I faced strange behavior of PostgreSQL during the query execution.

So, I have to databases: local and foreign. There are foreign server
definitions in the local database (via postgres_fdw). The local database
has table 'local_table'. The foreign database has table 'foreign_table'.
Both of them have only 1 column: 'primary_uuid'. This column in both
databases is a primary key column. Schema on a local server that stores
remote server definitions is 'foreign_server'. Each table has 100K rows.
Vacuum analyze has been run for both servers.

When I run a query:
SELECT *
FROM
(
SELECT foreign_table.primary_uuid
FROM foreign_server.foreign_table
UNION ALL
SELECT local_table.primary_uuid
FROM local_table
)
join_view
WHERE
join_view.primary_uuid in (select
'19b2db7e-db89-48eb-90b1-0bd468a2346b'::uuid)

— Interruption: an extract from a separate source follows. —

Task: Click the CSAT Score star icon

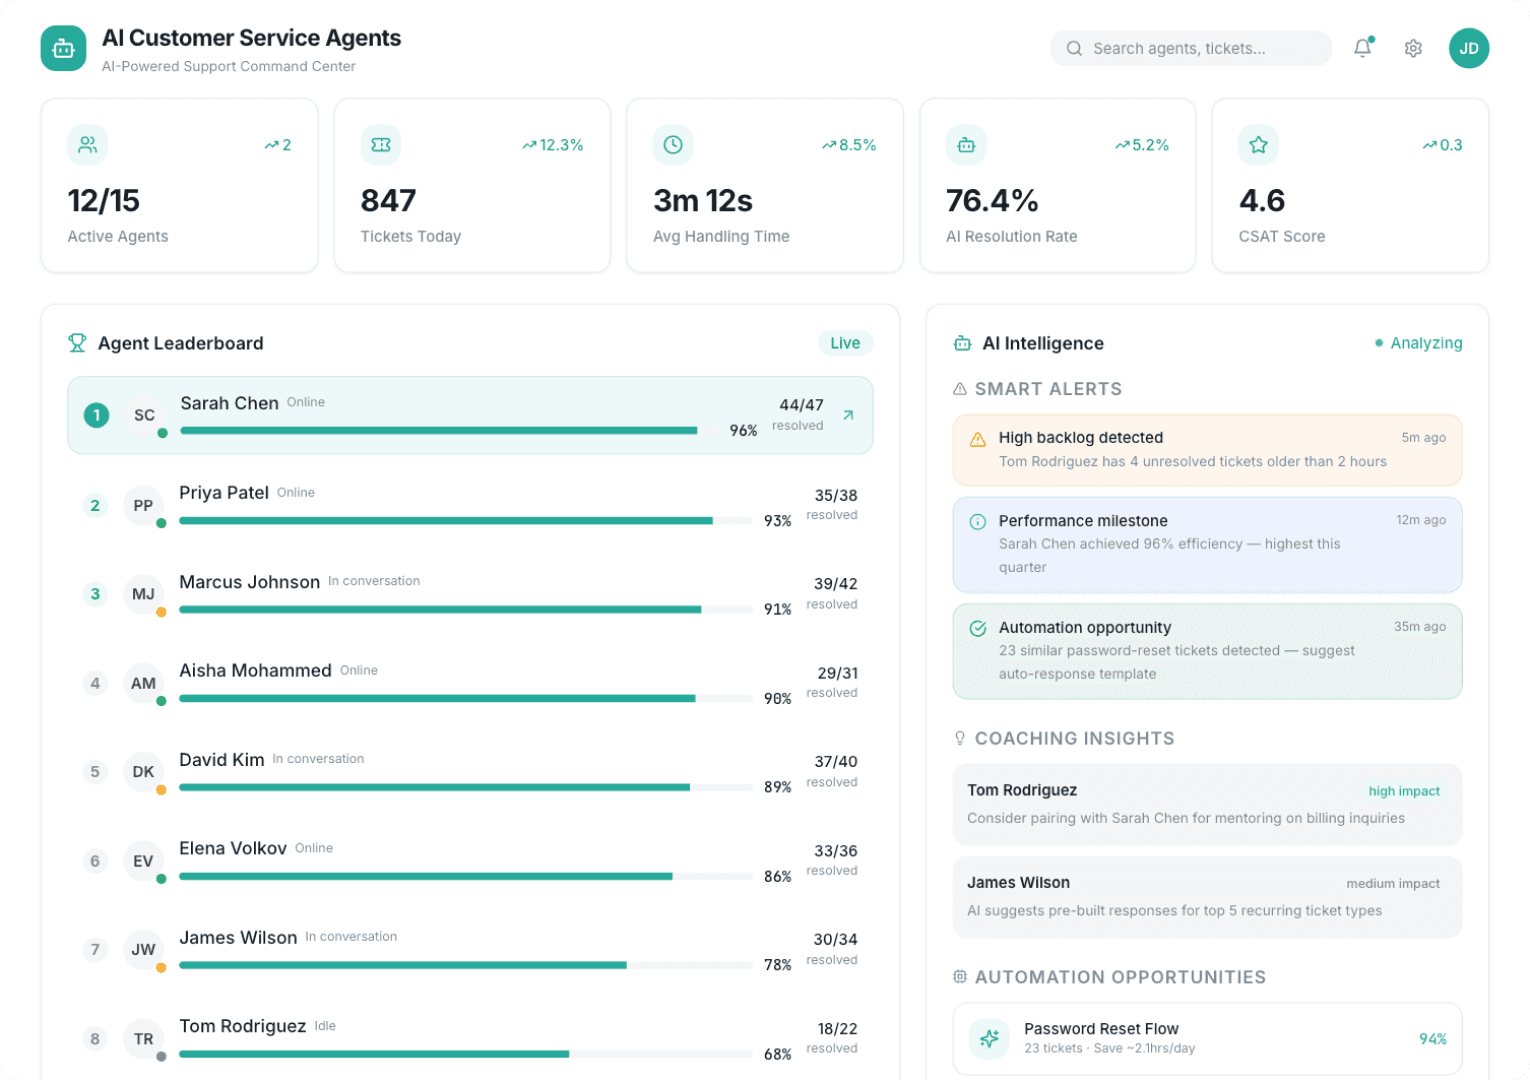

I expect that the server will use the pkey index for the local table. But
it uses seq scan instead!

"Hash Semi Join (cost=100.03..3346.23 rows=51024 width=16) (actual
time=482.235..482.235 rows=0 loops=1)"
" Output: foreign_table.primary_uuid"
" Hash Cond: (foreign_table.primary_uuid =
('ef89a151-3eab-42af-8ecc-8850053aa1bb'::uuid))"
" -> Append (cost=100.00..2510.68 rows=102048 width=16) (actual
time=0.529..463.563 rows=200000 loops=1)"
" -> Foreign Scan on foreign_server.foreign_table
(cost=100.00..171.44 rows=2048 width=16) (actual time=0.528..446.715
rows=100000 loops=1)"
" Output: foreign_table.primary_uuid"
" Remote SQL: SELECT primary_uuid FROM public.foreign_table"
" -> Seq Scan on public.local_table (cost=0.00..1829.00
rows=100000 width=16) (actual time=0.021..6.358 rows=100000 loops=1)"
" Output: local_table.primary_uuid"
" -> Hash (cost=0.02..0.02 rows=1 width=16) (actual time=0.006..0.006
rows=1 loops=1)"
" Output: ('ef89a151-3eab-42af-8ecc-8850053aa1bb'::uuid)"
" Buckets: 1024 Batches: 1 Memory Usage: 9kB"
" -> Result (cost=0.00..0.01 rows=1 width=16) (actual
time=0.001..0.001 rows=1 loops=1)"
" Output: 'ef89a151-3eab-42af-8ecc-8850053aa1bb'::uuid"
"Planning Time: 0.126 ms"
"Execution Time: 482.572 ms""Execution Time: 509.315 ms"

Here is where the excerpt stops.